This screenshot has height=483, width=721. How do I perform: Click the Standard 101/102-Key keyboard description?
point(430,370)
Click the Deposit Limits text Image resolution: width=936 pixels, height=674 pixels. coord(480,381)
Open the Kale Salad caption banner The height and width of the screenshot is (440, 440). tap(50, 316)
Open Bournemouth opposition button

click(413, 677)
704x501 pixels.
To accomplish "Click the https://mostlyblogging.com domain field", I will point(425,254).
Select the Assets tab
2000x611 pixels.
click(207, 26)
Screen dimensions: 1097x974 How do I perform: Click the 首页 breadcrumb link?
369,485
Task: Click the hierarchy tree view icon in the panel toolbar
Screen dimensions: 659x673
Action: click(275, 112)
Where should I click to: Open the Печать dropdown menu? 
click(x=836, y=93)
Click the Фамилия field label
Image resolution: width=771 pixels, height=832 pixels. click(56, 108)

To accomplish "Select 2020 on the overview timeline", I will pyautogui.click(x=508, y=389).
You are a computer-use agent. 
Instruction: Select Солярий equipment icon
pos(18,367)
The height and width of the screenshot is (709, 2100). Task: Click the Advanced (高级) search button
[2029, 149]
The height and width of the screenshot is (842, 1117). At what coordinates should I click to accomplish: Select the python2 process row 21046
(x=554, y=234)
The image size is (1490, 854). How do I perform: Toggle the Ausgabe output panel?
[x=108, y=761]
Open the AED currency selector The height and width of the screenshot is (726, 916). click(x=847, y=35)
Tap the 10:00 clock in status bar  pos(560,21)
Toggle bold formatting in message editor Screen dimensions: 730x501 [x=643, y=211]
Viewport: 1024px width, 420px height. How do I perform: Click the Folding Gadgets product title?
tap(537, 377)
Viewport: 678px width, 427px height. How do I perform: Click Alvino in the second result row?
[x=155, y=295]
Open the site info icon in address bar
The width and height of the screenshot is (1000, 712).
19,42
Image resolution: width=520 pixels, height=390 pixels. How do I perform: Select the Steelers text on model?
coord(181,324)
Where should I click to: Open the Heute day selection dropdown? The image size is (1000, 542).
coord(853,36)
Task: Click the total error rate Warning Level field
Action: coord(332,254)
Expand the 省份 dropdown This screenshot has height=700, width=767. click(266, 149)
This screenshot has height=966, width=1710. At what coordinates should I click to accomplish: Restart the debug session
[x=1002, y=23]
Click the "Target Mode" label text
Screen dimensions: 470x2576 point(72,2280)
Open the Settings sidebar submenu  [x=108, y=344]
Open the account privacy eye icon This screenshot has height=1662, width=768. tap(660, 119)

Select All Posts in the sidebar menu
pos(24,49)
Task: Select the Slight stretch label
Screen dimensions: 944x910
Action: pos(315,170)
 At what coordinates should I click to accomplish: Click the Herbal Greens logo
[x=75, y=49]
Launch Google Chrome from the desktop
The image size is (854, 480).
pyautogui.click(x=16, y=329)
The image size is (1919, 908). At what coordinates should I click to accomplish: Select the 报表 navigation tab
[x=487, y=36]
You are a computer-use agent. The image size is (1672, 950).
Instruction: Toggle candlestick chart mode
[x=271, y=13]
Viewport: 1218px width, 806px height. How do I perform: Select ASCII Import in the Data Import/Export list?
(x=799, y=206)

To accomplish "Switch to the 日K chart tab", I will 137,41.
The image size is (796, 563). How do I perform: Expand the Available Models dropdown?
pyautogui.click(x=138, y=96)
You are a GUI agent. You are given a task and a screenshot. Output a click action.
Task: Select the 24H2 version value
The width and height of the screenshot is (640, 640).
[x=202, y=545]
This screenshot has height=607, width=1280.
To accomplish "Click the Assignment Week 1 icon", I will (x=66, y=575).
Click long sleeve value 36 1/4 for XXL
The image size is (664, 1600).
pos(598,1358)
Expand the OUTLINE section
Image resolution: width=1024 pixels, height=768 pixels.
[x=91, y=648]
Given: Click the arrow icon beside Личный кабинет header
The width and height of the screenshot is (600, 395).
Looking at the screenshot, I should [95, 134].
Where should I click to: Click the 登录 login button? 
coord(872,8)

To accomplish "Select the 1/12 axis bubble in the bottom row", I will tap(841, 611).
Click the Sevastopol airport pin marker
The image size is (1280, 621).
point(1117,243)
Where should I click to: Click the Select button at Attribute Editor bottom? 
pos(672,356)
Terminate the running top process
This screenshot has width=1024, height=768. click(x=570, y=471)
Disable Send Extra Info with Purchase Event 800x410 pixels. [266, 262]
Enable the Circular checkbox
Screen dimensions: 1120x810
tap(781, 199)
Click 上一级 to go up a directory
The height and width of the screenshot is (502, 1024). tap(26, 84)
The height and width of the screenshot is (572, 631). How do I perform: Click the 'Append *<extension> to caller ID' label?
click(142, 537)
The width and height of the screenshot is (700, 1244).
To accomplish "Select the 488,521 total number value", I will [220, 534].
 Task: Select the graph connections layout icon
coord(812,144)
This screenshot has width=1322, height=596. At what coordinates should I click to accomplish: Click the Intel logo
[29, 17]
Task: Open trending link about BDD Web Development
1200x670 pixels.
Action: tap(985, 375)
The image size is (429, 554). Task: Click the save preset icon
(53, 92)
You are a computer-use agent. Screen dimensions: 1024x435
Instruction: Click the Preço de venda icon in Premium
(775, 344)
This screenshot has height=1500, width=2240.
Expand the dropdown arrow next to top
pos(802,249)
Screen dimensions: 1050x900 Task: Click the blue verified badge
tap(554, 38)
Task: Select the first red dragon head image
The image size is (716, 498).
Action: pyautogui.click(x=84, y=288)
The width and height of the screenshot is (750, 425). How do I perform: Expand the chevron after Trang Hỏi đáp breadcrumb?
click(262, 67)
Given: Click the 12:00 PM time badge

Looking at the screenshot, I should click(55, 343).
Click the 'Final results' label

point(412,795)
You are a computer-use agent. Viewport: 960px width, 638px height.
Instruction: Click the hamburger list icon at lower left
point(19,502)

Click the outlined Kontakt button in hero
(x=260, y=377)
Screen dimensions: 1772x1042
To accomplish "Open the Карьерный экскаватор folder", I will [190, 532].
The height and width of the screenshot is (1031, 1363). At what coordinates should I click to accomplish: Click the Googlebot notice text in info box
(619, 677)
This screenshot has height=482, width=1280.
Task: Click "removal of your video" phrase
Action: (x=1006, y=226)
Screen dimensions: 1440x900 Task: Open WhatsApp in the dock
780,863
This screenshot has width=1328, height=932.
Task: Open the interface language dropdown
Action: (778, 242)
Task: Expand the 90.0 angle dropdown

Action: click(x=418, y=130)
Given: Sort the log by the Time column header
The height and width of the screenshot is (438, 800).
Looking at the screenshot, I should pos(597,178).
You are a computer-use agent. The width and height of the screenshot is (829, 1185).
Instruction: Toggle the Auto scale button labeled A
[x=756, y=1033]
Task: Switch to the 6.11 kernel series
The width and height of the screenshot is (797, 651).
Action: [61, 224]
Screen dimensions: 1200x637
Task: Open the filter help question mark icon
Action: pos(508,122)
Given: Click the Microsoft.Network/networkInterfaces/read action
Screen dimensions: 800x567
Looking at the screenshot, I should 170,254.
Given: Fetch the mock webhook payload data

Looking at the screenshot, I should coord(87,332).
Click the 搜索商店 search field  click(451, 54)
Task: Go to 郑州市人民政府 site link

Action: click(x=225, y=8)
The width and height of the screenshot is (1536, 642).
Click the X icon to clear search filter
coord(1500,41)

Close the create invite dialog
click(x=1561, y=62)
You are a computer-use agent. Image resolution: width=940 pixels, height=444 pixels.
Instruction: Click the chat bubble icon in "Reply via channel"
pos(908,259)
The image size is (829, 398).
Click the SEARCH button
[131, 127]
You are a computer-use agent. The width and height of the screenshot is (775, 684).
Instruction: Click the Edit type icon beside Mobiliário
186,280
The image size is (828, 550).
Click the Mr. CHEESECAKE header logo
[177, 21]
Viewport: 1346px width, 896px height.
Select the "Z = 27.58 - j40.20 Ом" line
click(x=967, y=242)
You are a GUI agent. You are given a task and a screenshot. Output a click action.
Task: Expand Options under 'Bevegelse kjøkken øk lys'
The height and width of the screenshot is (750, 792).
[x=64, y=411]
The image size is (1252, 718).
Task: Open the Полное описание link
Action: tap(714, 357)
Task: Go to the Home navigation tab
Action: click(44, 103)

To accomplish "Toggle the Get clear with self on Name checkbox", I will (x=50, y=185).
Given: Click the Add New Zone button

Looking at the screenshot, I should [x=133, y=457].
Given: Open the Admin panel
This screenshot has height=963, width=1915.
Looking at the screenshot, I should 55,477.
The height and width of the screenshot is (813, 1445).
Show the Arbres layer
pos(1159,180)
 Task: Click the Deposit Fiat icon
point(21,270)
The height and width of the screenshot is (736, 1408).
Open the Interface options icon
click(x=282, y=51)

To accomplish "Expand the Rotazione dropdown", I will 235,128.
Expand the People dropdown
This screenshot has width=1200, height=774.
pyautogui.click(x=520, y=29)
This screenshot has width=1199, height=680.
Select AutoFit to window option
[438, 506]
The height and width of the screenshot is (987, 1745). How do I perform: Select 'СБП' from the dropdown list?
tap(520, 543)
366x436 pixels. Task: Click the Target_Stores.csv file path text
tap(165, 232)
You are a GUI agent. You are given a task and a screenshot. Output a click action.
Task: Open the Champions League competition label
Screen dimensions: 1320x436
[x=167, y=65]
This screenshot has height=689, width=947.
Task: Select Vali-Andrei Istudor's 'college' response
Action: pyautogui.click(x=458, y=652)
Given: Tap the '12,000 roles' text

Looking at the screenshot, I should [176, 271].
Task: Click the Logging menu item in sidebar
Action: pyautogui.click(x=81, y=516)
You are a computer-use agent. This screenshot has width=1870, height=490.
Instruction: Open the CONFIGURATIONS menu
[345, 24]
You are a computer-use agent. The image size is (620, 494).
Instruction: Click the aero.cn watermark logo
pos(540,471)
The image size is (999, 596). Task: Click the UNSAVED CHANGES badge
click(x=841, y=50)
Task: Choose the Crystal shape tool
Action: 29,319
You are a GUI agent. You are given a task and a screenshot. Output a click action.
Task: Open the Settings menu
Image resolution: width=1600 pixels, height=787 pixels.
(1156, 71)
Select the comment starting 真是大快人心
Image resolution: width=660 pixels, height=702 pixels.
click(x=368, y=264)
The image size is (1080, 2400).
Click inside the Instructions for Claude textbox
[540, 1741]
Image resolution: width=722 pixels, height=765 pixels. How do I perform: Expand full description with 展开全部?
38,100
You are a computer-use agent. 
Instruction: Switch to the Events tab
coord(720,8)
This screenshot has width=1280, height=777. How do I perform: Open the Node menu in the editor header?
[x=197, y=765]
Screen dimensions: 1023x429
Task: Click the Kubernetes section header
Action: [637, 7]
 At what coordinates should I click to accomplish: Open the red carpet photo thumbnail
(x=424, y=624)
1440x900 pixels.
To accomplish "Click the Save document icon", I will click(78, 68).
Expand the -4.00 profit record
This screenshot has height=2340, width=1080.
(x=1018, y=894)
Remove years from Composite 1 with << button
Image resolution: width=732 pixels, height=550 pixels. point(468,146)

........

__WHAT THE TASK ASKS__
Whenever a line of the material above contains the string "computer", copy that line out.

__EXERCISE ANSWER__
You are a computer-use agent. 
You are a computer-use agent. The image size is (1672, 950).
You are a computer-use agent. Screen dimensions: 1024x435
You are a computer-use agent. Viewport: 960px width, 638px height.
You are a computer-use agent. The width and height of the screenshot is (829, 1185).
You are a computer-use agent. Image resolution: width=940 pixels, height=444 pixels.
You are a computer-use agent. The width and height of the screenshot is (775, 684).
You are a computer-use agent. This screenshot has width=1870, height=490.
You are a computer-use agent. The image size is (620, 494).
You are a computer-use agent. 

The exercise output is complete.